The World Tension Meter is at 96 out of 100. Conflict is at 90. Energy is at 93. Media is at 92. By every measure, the world is in a state of extreme geopolitical stress.
And yet, the Finance signal — which measures what markets are actually pricing in — sits at just 48 out of 100. The VIX is at 25, not 40. Credit spreads are elevated but not blown out. Bond markets are cautious but not panicking.
This gap between geopolitical reality and financial market pricing is one of the most important signals in the WTM right now. Here is what it means and why you should watch it very carefully.
Why Markets Are Lagging the Geopolitical Signal
Financial markets are pricing machines. They aggregate the expectations of millions of investors about future cash flows, risks, and opportunities. But they are not omniscient, and they have a well-documented tendency to be slow to price in risks that are geopolitical rather than financial in nature.

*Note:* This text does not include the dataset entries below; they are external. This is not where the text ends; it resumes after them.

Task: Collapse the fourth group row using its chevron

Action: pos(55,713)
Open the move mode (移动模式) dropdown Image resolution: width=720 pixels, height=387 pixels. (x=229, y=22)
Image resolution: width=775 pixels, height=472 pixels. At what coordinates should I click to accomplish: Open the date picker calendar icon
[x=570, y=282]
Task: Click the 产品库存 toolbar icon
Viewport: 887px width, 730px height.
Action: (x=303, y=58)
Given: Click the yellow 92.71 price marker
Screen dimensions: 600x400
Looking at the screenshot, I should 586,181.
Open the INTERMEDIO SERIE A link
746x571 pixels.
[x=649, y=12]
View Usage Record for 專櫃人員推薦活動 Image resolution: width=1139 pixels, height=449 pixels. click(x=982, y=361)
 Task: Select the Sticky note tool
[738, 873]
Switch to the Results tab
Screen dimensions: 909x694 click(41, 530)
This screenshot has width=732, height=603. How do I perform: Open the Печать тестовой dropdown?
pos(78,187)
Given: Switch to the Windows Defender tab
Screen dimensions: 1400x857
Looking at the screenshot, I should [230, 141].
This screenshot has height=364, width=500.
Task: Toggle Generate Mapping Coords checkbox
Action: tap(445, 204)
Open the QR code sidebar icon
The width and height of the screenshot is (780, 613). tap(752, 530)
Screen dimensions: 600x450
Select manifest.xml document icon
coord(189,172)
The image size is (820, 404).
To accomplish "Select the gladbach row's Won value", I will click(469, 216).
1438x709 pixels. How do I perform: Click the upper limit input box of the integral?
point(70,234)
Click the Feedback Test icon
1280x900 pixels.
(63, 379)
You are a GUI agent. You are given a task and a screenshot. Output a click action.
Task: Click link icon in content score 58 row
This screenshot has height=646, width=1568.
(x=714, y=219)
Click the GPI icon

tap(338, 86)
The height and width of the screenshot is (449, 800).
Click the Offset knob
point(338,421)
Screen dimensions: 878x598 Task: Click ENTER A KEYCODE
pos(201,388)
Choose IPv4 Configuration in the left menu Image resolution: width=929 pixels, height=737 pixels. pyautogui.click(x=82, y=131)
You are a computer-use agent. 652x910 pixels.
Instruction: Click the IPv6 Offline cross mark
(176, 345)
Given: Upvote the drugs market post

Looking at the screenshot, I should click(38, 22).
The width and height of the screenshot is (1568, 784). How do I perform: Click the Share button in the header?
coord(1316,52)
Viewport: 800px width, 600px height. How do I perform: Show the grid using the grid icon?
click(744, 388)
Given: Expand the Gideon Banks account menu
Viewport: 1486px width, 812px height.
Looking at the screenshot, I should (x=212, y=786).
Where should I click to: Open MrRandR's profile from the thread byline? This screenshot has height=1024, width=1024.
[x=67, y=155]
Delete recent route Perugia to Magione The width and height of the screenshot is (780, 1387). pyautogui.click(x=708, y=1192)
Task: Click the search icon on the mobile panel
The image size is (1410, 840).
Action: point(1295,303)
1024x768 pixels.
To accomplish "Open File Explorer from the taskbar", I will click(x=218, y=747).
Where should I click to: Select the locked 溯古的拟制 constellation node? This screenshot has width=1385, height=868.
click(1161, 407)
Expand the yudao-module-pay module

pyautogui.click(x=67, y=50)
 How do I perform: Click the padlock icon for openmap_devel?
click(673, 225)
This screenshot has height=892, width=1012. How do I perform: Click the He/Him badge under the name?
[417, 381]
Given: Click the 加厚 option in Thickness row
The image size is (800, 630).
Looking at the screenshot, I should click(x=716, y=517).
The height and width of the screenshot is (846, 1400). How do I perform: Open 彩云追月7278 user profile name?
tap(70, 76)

There are three specific reasons markets are not panicking despite a WTM score of 96:
1. Investors are betting on de-escalation
The dominant narrative in financial markets is that the Iran war will be contained — that the US and Iran will find a face-saving off-ramp before a Hormuz closure. Investors are assigning roughly 70% probability to a "contained conflict" scenario and 30% to escalation. The VIX at 25 is consistent with this distribution.
The problem: this is the same logic that had markets underpricing Ukraine risk until the invasion actually started. Markets were pricing "probably won't happen" right up until it did.
2. The US economy has been resilient
US corporate earnings have remained strong. Unemployment is low. Consumer spending, while slowing, has not collapsed. As long as the US economy holds up, the S&P 500 — which dominates global risk sentiment — stays relatively calm. Markets are in some ways right to be less alarmed than the geopolitical picture suggests, because the economic transmission has not fully hit yet.
3. Central bank credibility
After the 2021–2023 inflation episode, central banks have more credibility. The Fed has signalled it will act if inflation resurges. Markets trust that even if oil hits $130, the Fed will respond. This trust — justified or not — suppresses the VIX relative to the geopolitical stress level.
What Would Make Markets Finally React
The Finance signal would spike sharply above 70 if any of these happen:
- Hormuz closure: Even a 2-week disruption would cause oil to spike to $140-160, triggering immediate VIX expansion and credit spread widening. This would push the Finance signal to 80+ within days.
- Iran missile strike on Saudi infrastructure: Saudi Aramco facilities produce 10% of global oil. A successful strike would be a 1973-level oil shock instantaneously, not gradually.
- US recession data: If Q1 2026 GDP comes in negative — possible given tariff drag, oil costs, and consumer caution — markets would reaprice risk across the board.
- Credit market crack: Corporate debt issuance has been expensive but functional. If a large corporate or sovereign defaults in a stress environment, contagion would come quickly.
How to Use This Information
The gap between WTM overall (96) and Finance (48) is not an error in the model. It is a real signal: it shows that geopolitical risk has not yet fully transmitted into economic and financial stress. That transmission typically happens over 60–90 days.
We are approximately 30 days into the Iran war. The transmission timeline suggests the Finance signal should begin rising in April–May 2026 — not because of any single event, but because oil prices, shipping costs, and corporate uncertainty gradually compound into earnings pressure, credit caution, and consumer restraint.